Die CDU-Vorsitzende Angela Merkel erwartet von einer Großen Koalition aus Union und SPD ein geschlossenes Auftreten. «Kabinettsdisziplin gilt für jeden», sagte die designierte Bundeskanzlerin dem Nachrichtenmagazin «Spiegel». Damit spielte sie auf die Debatten über ihre Richtlinienkompetenz an.

Bei den am Montag beginnenden Verhandlungen müssten CDU, CSU und Sozialdemokraten flexibel sein, sagte sie. «Ich erwarte Offenheit auch gegenüber Lösungen, die noch in keinem Parteiprogramm stehen.» Ein detailliertes Vierjahresprogramm wolle sie mit der SPD absichtlich nicht vereinbaren: «Ich möchte nicht, dass wir in den vier Wochen der Koalitionsverhandlungen so tun, als könnten wir alles wissen und vorausplanen.»

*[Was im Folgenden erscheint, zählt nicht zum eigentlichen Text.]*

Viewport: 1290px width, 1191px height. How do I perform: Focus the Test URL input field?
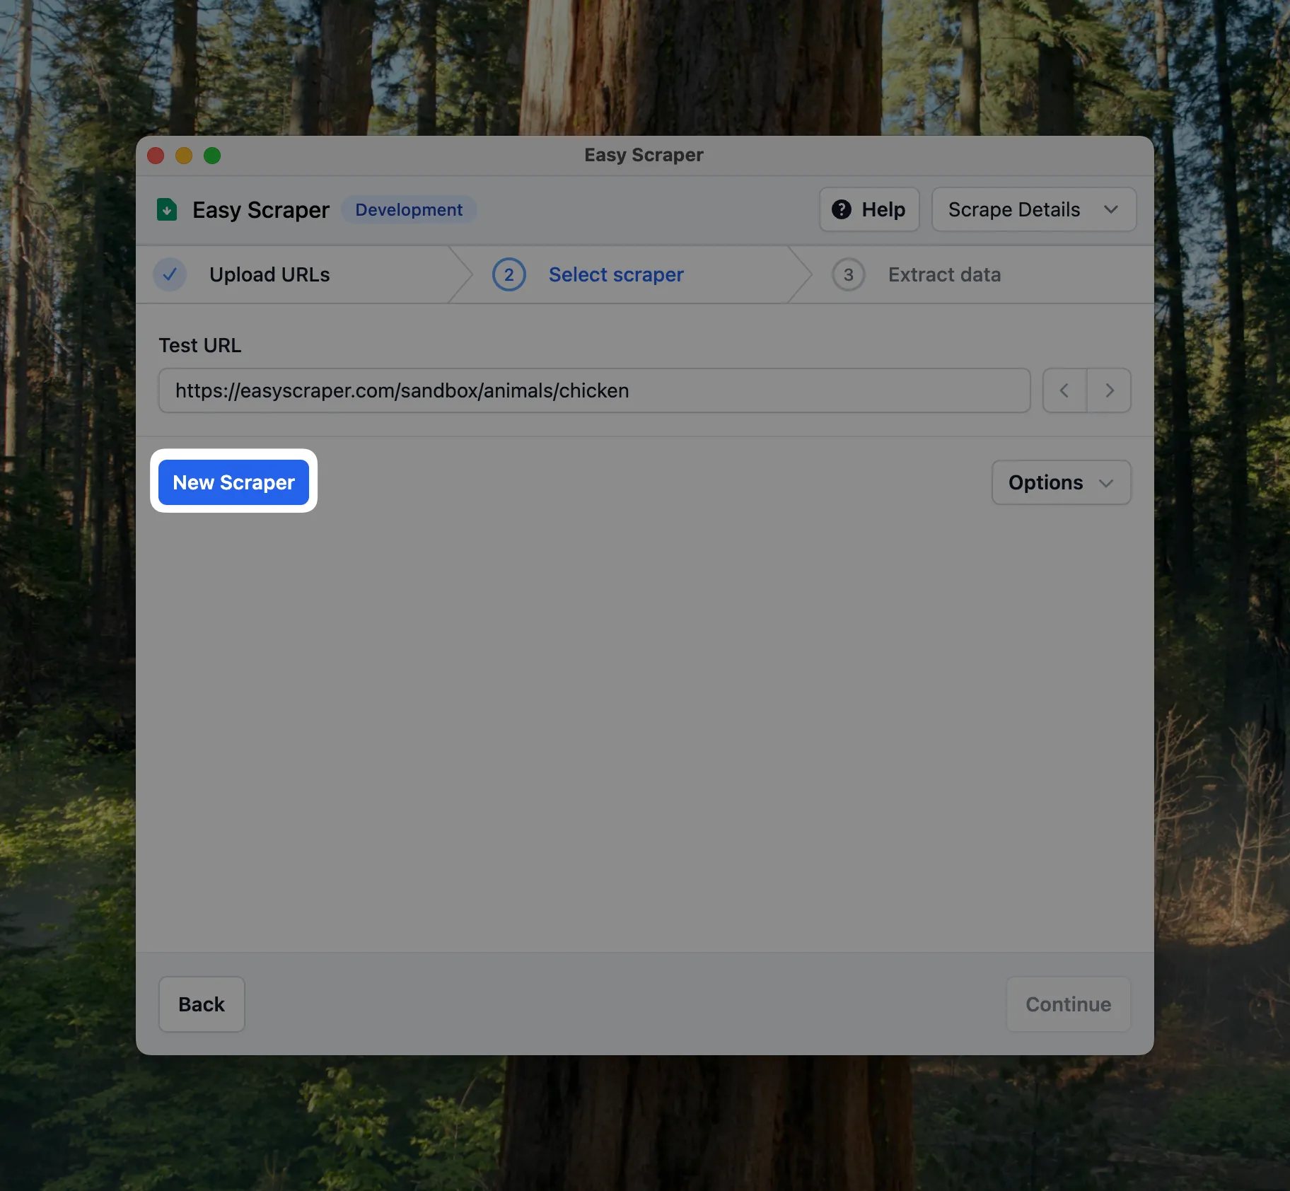(x=594, y=390)
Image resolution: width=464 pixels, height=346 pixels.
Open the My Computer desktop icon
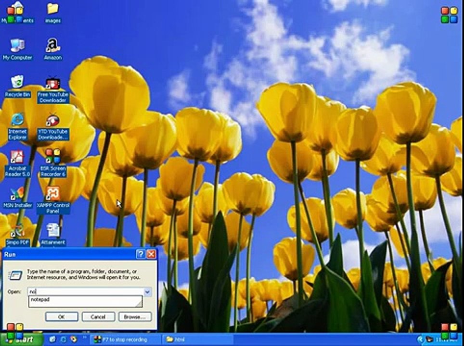pyautogui.click(x=17, y=49)
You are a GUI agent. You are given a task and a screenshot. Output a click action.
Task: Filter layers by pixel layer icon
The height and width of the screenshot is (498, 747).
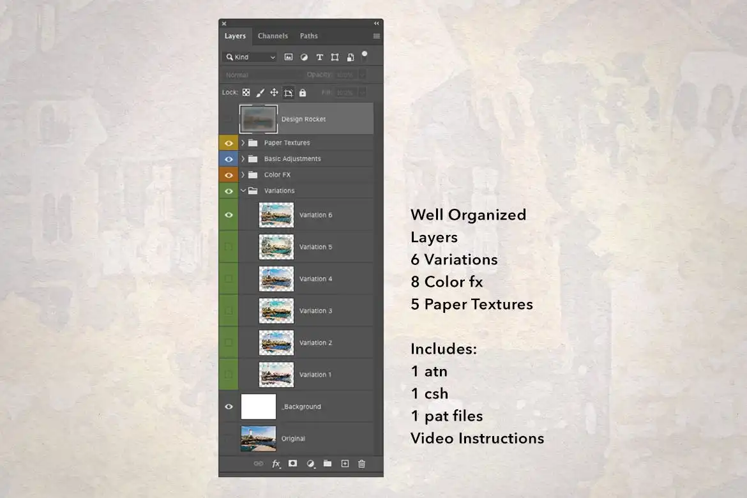click(x=288, y=57)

Als wichtigste Ziele ihrer Kanzlerschaft nannte Merkel den Abbau der Arbeitslosigkeit und die Sanierung des Haushalts. Die Entwicklung auf dem Arbeitsmarkt werde «über Wohl und Wehe dieses Landes entscheiden.» Beim Abbau der Staatsschulden sei Deutschland zum Erfolg verpflichtet, so Merkel weiter: «Die Erfinder des Stabilitätspakts werden selbst an ihm gemessen. Das wird hart.»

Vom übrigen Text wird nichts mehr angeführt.